Fanta Magassouba : leader d’une association de femmes. Pour elle, le risque de faible taux de participation des électeurs à ses élections de proximité est élevé.  En voyant ce qui vient de se passer à Banamba, les citoyens maliens sont d’avis tout peut arriver le jour du vote des communales. Ces inquiétudes feront que beaucoup d’électeurs boudent les urnes pour leur sécurité. Car, les ennemis à la paix peuvent agir ce jour de grand rassemblement. Pourquoi le risque de boycott du vote est élevé le 20 Novembre, a dit notre interlocutrice.
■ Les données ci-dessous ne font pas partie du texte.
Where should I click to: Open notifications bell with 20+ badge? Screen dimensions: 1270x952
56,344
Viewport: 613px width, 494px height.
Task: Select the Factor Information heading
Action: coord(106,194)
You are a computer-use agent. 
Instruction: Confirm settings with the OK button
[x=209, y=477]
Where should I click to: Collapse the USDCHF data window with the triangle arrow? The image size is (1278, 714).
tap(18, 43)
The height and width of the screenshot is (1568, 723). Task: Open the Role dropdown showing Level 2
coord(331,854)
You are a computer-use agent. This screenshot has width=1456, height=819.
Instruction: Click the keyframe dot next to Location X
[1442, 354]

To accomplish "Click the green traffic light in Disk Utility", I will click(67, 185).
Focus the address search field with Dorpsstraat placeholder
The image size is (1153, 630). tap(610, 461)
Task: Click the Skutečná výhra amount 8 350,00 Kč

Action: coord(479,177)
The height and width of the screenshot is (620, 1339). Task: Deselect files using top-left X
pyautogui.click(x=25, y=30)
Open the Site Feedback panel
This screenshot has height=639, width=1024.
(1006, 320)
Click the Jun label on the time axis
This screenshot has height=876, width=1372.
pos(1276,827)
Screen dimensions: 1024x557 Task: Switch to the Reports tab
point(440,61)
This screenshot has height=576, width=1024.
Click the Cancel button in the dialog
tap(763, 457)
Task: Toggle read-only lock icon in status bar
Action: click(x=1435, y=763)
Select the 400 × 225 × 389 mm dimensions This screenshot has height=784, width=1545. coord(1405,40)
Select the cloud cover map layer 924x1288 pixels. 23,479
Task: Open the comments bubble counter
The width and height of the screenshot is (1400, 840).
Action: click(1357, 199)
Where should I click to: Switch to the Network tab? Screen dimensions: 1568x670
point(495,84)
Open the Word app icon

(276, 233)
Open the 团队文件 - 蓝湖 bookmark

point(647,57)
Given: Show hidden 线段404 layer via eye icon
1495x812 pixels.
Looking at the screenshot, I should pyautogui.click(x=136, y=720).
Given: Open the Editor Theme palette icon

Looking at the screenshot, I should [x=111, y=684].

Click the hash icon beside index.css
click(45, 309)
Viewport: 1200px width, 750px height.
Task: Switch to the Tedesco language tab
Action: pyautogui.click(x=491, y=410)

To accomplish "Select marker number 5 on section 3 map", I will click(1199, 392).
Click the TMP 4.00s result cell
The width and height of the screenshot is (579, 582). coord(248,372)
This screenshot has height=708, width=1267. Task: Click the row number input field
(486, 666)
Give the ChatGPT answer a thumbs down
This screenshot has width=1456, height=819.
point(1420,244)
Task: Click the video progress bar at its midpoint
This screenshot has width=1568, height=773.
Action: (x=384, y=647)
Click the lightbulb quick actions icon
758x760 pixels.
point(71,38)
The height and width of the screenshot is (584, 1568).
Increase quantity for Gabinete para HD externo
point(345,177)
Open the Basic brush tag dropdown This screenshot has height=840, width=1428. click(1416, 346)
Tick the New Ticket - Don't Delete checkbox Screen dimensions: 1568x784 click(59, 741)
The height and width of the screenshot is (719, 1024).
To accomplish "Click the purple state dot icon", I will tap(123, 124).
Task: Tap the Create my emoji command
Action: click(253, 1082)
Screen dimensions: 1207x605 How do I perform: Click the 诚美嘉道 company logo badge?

Les autorités ont du pain sur la planche à rassurer les populations maliennes à se rendre aux urnes le 20 Novembre prochain pour élire  les Maires et conseillers municipaux dans les différentes mairies du pays. Déjà, on assiste à des campagnes électorales moches à Bamako. Les  populations semblent se désintéresser des coups de sirène des candidats aux communales. A part les affiches postées dans les différentes artères et lieux publics de la ville, il y’a peu de mobilisation grandiose. Le régime d’IBK se trouve dans un dilemme cornélien à réussir sa première élection de proximité qui a connu plusieurs reports.